WHAT THE EXERCISE ASKS> Please reproduce exactly the lines from the start of the records through the one containing "谷歌seo外链发布平台有哪些 (540, 1850)", and nothing more.

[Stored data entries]
:::::

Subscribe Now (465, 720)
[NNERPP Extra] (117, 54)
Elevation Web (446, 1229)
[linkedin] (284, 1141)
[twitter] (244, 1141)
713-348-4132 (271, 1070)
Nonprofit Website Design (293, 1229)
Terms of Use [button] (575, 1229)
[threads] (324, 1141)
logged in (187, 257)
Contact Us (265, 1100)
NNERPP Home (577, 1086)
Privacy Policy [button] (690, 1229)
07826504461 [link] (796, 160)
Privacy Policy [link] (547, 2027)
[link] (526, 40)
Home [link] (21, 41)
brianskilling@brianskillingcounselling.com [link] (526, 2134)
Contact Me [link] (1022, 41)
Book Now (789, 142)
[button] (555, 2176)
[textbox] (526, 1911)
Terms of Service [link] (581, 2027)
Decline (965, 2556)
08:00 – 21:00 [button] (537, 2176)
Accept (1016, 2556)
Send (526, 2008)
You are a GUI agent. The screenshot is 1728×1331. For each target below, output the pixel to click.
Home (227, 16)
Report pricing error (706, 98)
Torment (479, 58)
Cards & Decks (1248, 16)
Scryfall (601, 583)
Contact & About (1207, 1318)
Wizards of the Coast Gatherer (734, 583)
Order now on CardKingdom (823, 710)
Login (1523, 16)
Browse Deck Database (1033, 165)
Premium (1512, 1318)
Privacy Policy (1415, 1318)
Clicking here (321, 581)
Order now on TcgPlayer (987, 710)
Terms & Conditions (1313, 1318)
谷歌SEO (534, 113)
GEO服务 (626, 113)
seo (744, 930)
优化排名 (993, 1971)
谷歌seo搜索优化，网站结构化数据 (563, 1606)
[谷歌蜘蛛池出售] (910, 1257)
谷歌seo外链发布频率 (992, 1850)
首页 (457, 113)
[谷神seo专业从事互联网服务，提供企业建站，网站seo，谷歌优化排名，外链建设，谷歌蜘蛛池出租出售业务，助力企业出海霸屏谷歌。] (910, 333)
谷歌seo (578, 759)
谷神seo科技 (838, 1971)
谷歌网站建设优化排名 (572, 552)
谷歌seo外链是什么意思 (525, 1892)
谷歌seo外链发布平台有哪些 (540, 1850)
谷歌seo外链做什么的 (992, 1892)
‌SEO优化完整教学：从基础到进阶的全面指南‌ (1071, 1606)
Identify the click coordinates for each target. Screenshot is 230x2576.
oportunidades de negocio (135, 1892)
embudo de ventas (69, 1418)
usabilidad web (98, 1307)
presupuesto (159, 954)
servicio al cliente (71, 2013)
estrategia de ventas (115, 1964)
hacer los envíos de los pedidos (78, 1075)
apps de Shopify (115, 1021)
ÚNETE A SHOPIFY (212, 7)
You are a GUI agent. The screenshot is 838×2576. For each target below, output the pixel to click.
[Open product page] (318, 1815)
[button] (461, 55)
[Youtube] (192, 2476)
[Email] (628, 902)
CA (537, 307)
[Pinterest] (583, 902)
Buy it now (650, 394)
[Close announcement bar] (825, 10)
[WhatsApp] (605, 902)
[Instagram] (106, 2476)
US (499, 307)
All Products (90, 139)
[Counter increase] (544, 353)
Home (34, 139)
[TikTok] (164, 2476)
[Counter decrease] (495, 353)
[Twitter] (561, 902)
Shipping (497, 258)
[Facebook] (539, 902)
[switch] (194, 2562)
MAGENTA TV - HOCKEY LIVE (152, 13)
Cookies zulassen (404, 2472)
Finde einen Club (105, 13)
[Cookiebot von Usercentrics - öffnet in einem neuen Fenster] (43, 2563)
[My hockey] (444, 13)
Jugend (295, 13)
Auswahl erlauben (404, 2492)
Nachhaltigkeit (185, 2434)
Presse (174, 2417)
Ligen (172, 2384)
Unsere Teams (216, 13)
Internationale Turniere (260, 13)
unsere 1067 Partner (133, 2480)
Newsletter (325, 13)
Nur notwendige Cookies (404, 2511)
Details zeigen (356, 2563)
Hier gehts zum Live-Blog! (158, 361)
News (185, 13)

:::::

EXERCISE SOLUTION>
Subscribe Now (465, 720)
[NNERPP Extra] (117, 54)
Elevation Web (446, 1229)
[linkedin] (284, 1141)
[twitter] (244, 1141)
713-348-4132 (271, 1070)
Nonprofit Website Design (293, 1229)
Terms of Use [button] (575, 1229)
[threads] (324, 1141)
logged in (187, 257)
Contact Us (265, 1100)
NNERPP Home (577, 1086)
Privacy Policy [button] (690, 1229)
07826504461 [link] (796, 160)
Privacy Policy [link] (547, 2027)
[link] (526, 40)
Home [link] (21, 41)
brianskilling@brianskillingcounselling.com [link] (526, 2134)
Contact Me [link] (1022, 41)
Book Now (789, 142)
[button] (555, 2176)
[textbox] (526, 1911)
Terms of Service [link] (581, 2027)
Decline (965, 2556)
08:00 – 21:00 [button] (537, 2176)
Accept (1016, 2556)
Send (526, 2008)
You are a GUI agent. The screenshot is 1728×1331. For each target below, output the pixel to click.
Home (227, 16)
Report pricing error (706, 98)
Torment (479, 58)
Cards & Decks (1248, 16)
Scryfall (601, 583)
Contact & About (1207, 1318)
Wizards of the Coast Gatherer (734, 583)
Order now on CardKingdom (823, 710)
Login (1523, 16)
Browse Deck Database (1033, 165)
Premium (1512, 1318)
Privacy Policy (1415, 1318)
Clicking here (321, 581)
Order now on TcgPlayer (987, 710)
Terms & Conditions (1313, 1318)
谷歌SEO (534, 113)
GEO服务 (626, 113)
seo (744, 930)
优化排名 (993, 1971)
谷歌seo搜索优化，网站结构化数据 (563, 1606)
[谷歌蜘蛛池出售] (910, 1257)
谷歌seo外链发布频率 (992, 1850)
首页 (457, 113)
[谷神seo专业从事互联网服务，提供企业建站，网站seo，谷歌优化排名，外链建设，谷歌蜘蛛池出租出售业务，助力企业出海霸屏谷歌。] (910, 333)
谷歌seo (578, 759)
谷神seo科技 (838, 1971)
谷歌网站建设优化排名 (572, 552)
谷歌seo外链是什么意思 (525, 1892)
谷歌seo外链发布平台有哪些 (540, 1850)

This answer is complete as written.